Diese Warnmeldung (keine Fehlermeldung) weist darauf hin, dass das externe OAuth 2.0-Konto so konfiguriert wurde, dass Zugangsdaten als ein HTTP-Header hinzugefügt werden, der verwendete Header-Schlüssel jedoch nicht zulässig ist, da es sich um einen reservierten Header-Schlüssel handelt.
WKF-560280 – Das externe Konto der Kennung '%s' kann nicht gefunden werden.
Das externe Konto der Kennung 'EXT25' kann nicht gefunden werden. Hinweis: Dieser Fehler weist darauf hin, dass die Aktivität für die Verwendung eines externen Kontos konfiguriert ist, das nicht mehr gefunden werden kann. Dies ist am wahrscheinlichsten, wenn das Konto aus der Datenbank gelöscht wurde, und ist als solches unter normalen Betriebsbedingungen nicht zu erwarten.
WKF-560281 – Das externe Konto der Kennung '%s' ist deaktiviert.
Das externe Konto der Kennung 'EXT25' ist deaktiviert. Hinweis: Dieser Fehler weist darauf hin, dass die Aktivität zur Verwendung eines externen Kontos konfiguriert ist, dieses Konto jedoch deaktiviert (oder als inaktiv markiert) wurde.
WKF-560282 – Protokoll wird nicht unterstützt.
Dieser Fehler weist darauf hin, dass das mit der Aktivität verknüpfte externe Konto kein externes OAuth2.0-Konto ist. Daher ist es unwahrscheinlich, dass dieser Fehler auftritt, es sei denn, die Konfiguration der Aktivität wurde beschädigt oder manuell geändert.
WKF-560283 – Abrufen des OAuth-Zugriffs-Tokens fehlgeschlagen.
Die häufigste Ursache dieses Fehlers ist eine Fehlkonfiguration des externen Kontos (z. B.: Verwendung des externen Kontos ohne Prüfung, ob die Verbindung erfolgreich hergestellt wurde). Möglicherweise werden die URL-/Zugangsdaten im externen Konto geändert.

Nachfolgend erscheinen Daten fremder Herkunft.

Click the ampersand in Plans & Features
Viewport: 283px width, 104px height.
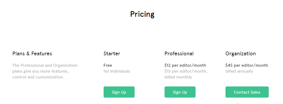[29, 54]
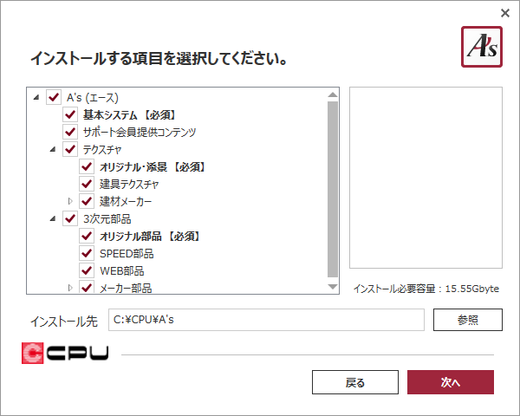Toggle the WEB部品 checkbox
520x416 pixels.
(87, 270)
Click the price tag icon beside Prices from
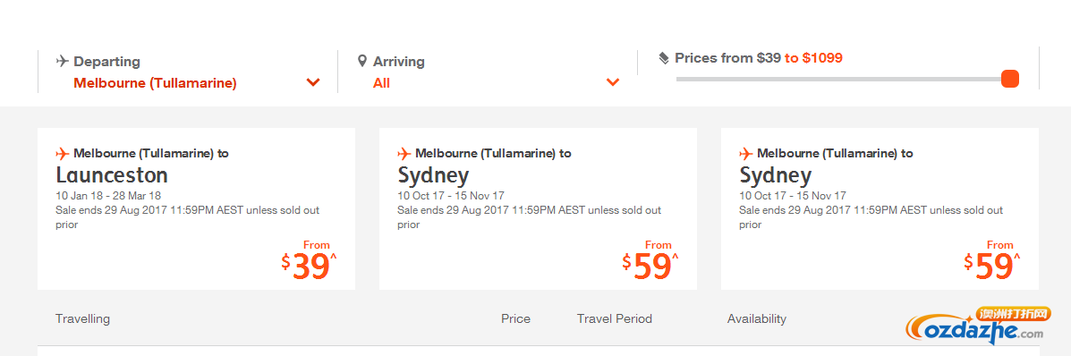The height and width of the screenshot is (356, 1071). tap(664, 59)
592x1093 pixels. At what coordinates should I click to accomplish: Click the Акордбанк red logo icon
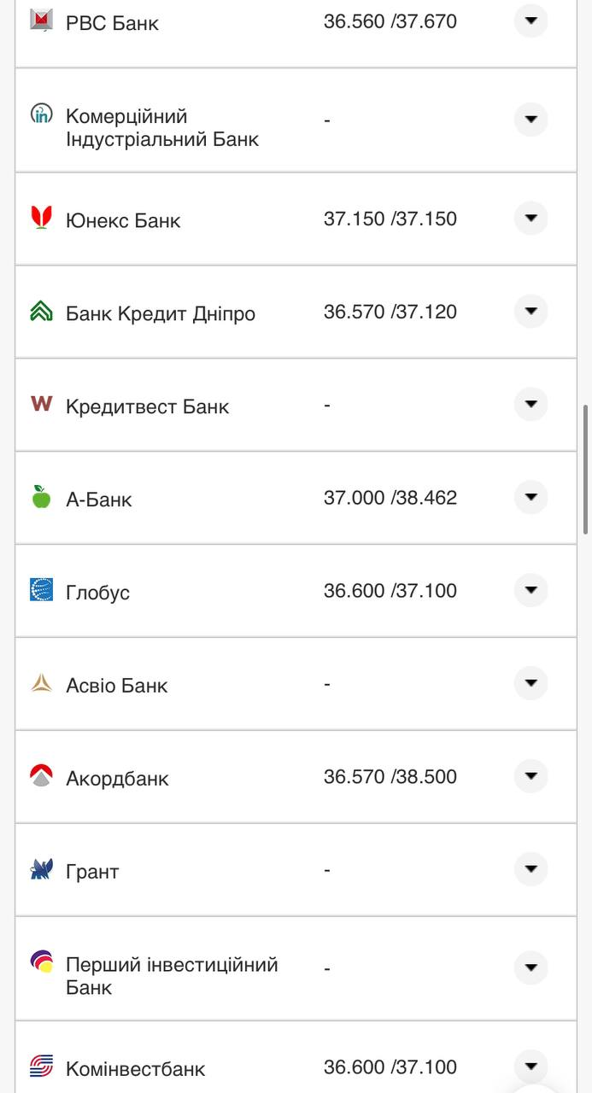coord(41,776)
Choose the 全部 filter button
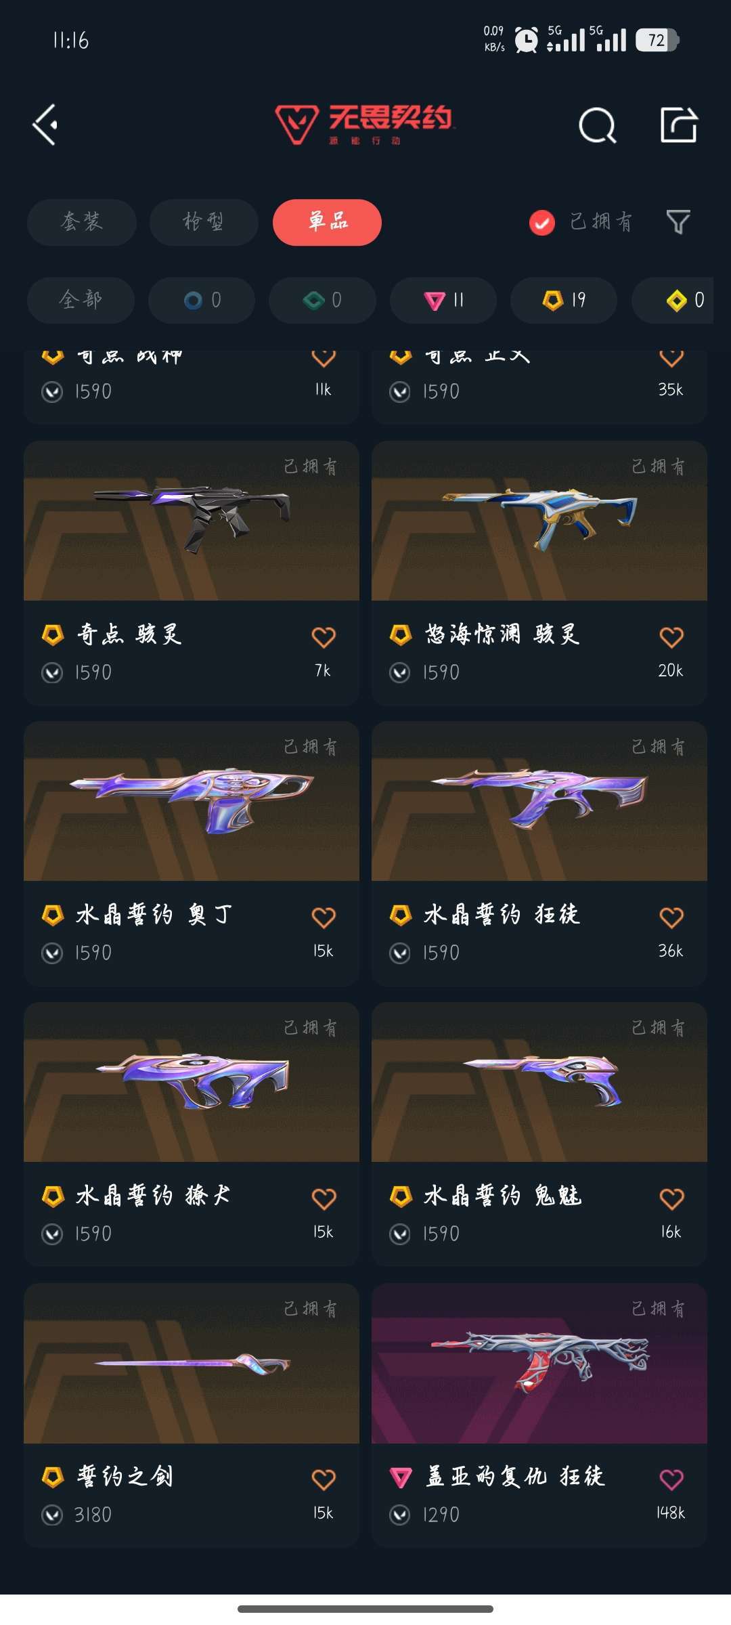 [81, 300]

CRL-290199 – Seite nicht erreichbar unter: %s.
Diese Fehlermeldung wird auf dem Bildschirm der Benutzeroberfläche des externen Kontos angezeigt, wenn dieses für OAuth eingerichtet wird. Sie bedeutet, dass die URL für den externen Autorisierungs-Server entweder falsch oder geändert wurde oder der Server mit "Seite nicht gefunden" antwortet.
CRL-290200 – Unvollständige/falsche Zugriffsdaten.
Diese Fehlermeldung wird auf dem Bildschirm der Benutzeroberfläche des externen Kontos angezeigt, wenn dieses für OAuth eingerichtet wird. Sie bedeutet, dass die Zugangsdaten entweder falsch sind oder andere erforderliche Zugangsdaten für die Verbindung mit dem Autorisierungs-Server fehlen.